-- Raw data --
<<<<

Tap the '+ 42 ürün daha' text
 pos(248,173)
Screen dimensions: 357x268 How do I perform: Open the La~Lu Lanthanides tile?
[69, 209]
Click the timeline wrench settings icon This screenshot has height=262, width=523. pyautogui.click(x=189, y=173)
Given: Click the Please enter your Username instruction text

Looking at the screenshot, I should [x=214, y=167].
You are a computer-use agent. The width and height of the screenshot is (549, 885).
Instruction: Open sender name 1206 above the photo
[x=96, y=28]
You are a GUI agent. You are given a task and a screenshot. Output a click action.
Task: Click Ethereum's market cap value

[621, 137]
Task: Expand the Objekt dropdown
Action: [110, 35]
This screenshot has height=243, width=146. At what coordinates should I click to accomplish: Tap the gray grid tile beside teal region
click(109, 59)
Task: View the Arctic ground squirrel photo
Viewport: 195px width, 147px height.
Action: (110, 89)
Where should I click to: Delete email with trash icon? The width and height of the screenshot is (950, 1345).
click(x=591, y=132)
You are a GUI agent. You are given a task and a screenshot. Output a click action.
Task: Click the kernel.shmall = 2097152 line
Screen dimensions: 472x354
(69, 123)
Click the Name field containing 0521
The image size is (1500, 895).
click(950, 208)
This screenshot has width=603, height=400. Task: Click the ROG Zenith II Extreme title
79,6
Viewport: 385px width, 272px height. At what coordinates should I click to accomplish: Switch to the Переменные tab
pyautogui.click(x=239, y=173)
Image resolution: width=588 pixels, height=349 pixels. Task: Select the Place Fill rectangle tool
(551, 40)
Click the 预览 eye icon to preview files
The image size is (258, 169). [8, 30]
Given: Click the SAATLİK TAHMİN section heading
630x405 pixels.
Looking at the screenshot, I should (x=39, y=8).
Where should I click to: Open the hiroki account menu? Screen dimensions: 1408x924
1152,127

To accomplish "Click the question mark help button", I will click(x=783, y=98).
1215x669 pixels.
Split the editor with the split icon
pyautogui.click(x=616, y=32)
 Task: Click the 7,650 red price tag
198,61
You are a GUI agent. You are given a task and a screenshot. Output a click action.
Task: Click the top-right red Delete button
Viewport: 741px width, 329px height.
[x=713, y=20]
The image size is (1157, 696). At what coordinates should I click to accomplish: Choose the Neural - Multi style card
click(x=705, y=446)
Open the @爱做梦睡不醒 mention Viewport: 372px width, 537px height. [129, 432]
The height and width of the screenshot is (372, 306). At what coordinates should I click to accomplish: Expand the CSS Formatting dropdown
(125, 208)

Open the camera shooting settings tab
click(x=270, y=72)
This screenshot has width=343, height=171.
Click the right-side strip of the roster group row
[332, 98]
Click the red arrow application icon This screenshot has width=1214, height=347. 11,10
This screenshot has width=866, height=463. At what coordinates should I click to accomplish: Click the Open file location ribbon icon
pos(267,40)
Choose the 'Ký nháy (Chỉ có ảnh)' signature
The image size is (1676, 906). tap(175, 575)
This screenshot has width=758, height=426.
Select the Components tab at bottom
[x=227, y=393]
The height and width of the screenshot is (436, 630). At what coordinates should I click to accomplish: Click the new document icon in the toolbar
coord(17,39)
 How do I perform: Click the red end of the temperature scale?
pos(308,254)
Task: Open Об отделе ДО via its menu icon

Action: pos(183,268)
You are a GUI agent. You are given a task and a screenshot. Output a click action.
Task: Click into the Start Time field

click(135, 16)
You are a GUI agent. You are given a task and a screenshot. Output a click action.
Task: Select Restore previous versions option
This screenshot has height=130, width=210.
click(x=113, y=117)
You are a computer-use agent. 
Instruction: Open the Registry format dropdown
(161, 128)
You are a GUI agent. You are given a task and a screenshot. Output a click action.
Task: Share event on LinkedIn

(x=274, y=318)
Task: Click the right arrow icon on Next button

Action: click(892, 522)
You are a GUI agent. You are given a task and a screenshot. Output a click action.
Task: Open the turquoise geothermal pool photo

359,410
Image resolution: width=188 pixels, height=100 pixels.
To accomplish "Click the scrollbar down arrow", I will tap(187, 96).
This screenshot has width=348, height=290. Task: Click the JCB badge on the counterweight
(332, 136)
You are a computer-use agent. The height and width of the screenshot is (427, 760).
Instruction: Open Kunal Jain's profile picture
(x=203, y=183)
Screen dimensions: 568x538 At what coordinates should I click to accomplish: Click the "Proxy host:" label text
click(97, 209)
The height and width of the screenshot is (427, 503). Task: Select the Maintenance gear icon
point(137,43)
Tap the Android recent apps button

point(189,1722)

>>>>

-- Instructions for the task --
Using the entries above, state how many lines contain the string "computer"; the number is all that is needed.

-- Output of the exercise --
3